◆ SET PROBLEM
Return the records below verbatim, beginning with the line containing "Click the OK button in Texturizer dialog" and continuing through the last line of the records.

#####

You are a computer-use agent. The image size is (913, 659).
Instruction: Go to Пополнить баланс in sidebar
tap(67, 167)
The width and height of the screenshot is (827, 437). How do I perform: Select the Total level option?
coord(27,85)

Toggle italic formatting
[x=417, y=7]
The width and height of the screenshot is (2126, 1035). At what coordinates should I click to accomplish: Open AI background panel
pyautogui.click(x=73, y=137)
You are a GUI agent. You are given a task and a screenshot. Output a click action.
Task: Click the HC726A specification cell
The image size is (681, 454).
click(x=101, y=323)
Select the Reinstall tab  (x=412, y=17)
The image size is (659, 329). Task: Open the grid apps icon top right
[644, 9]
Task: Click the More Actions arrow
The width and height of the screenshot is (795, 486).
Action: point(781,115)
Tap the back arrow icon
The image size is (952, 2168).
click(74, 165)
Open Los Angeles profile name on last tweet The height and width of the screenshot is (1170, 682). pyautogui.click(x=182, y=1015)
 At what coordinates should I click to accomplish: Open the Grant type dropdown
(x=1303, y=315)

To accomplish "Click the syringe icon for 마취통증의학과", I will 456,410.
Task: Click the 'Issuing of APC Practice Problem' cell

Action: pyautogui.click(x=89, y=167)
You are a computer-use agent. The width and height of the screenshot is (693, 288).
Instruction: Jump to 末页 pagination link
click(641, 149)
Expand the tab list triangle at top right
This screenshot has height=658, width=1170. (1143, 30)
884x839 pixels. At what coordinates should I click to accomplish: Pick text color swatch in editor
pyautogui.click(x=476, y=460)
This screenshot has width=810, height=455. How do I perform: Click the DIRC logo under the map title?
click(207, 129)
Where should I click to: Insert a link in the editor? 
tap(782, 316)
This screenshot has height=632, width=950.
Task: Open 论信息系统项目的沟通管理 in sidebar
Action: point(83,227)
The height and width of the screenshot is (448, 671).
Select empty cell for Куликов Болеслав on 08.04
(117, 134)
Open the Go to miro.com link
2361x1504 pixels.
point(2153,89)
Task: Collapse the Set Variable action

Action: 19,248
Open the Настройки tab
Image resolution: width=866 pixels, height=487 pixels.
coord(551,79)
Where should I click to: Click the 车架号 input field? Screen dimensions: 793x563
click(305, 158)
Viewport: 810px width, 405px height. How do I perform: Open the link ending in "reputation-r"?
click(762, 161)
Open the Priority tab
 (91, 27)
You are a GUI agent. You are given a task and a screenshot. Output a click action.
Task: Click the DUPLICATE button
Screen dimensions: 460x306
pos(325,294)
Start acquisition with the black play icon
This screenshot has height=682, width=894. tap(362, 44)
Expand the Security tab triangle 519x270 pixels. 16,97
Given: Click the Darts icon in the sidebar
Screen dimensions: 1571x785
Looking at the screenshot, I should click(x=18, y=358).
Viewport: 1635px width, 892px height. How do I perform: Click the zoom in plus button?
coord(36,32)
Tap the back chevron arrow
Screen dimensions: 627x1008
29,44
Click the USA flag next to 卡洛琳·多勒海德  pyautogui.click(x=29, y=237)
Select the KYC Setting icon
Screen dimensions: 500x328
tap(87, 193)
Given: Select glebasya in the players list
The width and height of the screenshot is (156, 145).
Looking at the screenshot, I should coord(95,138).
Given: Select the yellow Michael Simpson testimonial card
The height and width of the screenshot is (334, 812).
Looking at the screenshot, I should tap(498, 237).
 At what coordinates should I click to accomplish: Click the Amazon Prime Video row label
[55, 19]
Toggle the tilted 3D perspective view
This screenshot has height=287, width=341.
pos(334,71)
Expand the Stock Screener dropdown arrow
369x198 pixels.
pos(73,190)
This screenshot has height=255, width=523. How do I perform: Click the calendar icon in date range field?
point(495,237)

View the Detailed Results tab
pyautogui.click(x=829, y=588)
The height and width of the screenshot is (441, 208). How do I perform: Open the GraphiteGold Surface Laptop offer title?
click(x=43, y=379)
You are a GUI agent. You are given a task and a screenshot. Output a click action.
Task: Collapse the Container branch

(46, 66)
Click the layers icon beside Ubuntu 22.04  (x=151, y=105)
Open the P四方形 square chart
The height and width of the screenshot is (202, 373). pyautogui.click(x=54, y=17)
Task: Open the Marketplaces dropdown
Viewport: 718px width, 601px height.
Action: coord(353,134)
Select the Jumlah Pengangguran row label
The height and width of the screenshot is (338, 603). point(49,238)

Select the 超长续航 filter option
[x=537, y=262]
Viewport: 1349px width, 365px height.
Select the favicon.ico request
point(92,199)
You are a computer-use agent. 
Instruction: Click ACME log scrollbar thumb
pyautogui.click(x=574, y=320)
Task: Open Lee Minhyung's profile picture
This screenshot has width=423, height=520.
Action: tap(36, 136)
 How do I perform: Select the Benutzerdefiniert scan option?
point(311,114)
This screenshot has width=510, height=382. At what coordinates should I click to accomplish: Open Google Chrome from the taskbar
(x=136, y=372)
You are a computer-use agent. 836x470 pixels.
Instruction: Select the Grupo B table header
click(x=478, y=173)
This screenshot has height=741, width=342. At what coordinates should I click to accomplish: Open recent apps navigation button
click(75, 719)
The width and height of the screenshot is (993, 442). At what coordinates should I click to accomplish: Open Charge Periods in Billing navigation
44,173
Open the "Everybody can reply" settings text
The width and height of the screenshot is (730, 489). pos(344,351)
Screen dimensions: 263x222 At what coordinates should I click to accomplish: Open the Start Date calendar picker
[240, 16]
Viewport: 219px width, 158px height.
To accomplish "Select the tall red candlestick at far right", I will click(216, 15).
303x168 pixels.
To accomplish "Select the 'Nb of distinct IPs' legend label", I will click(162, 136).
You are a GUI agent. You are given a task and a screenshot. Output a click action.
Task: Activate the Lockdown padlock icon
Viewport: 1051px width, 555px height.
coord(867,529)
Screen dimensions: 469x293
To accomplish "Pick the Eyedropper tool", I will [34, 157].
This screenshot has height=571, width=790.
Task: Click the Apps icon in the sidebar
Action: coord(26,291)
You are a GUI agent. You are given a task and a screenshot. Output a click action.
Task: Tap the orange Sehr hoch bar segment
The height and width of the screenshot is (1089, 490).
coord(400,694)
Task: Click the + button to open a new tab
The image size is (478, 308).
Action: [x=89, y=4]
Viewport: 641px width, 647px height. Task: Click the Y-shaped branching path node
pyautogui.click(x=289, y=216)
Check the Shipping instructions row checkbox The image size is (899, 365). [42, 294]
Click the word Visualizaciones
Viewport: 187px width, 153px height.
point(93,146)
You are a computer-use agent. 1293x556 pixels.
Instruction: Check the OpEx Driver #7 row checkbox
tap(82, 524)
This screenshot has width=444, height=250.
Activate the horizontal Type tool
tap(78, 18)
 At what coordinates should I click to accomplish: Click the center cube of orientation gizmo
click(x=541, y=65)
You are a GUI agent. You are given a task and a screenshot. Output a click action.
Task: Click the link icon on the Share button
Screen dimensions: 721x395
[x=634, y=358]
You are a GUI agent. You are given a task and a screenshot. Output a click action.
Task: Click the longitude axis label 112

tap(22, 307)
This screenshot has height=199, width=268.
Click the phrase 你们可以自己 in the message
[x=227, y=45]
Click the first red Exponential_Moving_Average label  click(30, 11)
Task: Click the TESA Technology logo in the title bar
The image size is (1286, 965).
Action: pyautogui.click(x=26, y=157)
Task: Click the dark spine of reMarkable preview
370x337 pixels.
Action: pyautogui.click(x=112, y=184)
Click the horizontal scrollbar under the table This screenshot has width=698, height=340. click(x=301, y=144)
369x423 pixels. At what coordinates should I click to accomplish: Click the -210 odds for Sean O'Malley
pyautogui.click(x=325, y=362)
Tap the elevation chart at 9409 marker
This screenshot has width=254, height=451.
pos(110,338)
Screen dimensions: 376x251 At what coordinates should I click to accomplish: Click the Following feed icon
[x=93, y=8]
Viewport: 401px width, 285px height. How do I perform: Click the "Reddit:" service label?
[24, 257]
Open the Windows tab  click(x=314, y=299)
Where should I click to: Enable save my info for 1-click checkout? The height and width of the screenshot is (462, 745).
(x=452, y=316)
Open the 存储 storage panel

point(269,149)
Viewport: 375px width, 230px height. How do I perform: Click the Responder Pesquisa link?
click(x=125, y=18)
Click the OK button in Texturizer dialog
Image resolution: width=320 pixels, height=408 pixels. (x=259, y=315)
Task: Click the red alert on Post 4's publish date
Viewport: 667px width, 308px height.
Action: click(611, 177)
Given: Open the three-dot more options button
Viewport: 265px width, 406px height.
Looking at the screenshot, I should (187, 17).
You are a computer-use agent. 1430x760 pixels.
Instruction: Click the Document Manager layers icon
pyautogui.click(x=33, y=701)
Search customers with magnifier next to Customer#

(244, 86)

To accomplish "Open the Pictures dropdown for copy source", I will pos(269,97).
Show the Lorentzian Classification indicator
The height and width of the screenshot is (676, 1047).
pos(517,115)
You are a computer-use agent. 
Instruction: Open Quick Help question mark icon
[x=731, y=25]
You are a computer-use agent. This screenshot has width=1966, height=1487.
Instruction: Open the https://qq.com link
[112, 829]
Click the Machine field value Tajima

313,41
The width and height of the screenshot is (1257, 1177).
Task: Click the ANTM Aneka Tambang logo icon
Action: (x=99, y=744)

#####

◆ OUTPUT OF THE EXERCISE
Click the OK button in Texturizer dialog
Image resolution: width=320 pixels, height=408 pixels. (x=259, y=315)
Task: Click the red alert on Post 4's publish date
Viewport: 667px width, 308px height.
Action: click(611, 177)
Given: Open the three-dot more options button
Viewport: 265px width, 406px height.
Looking at the screenshot, I should (187, 17).
You are a computer-use agent. 1430x760 pixels.
Instruction: Click the Document Manager layers icon
pyautogui.click(x=33, y=701)
Search customers with magnifier next to Customer#

(244, 86)

To accomplish "Open the Pictures dropdown for copy source", I will pos(269,97).
Show the Lorentzian Classification indicator
The height and width of the screenshot is (676, 1047).
pos(517,115)
You are a computer-use agent. 
Instruction: Open Quick Help question mark icon
[x=731, y=25]
You are a computer-use agent. This screenshot has width=1966, height=1487.
Instruction: Open the https://qq.com link
[112, 829]
Click the Machine field value Tajima

313,41
The width and height of the screenshot is (1257, 1177).
Task: Click the ANTM Aneka Tambang logo icon
Action: (x=99, y=744)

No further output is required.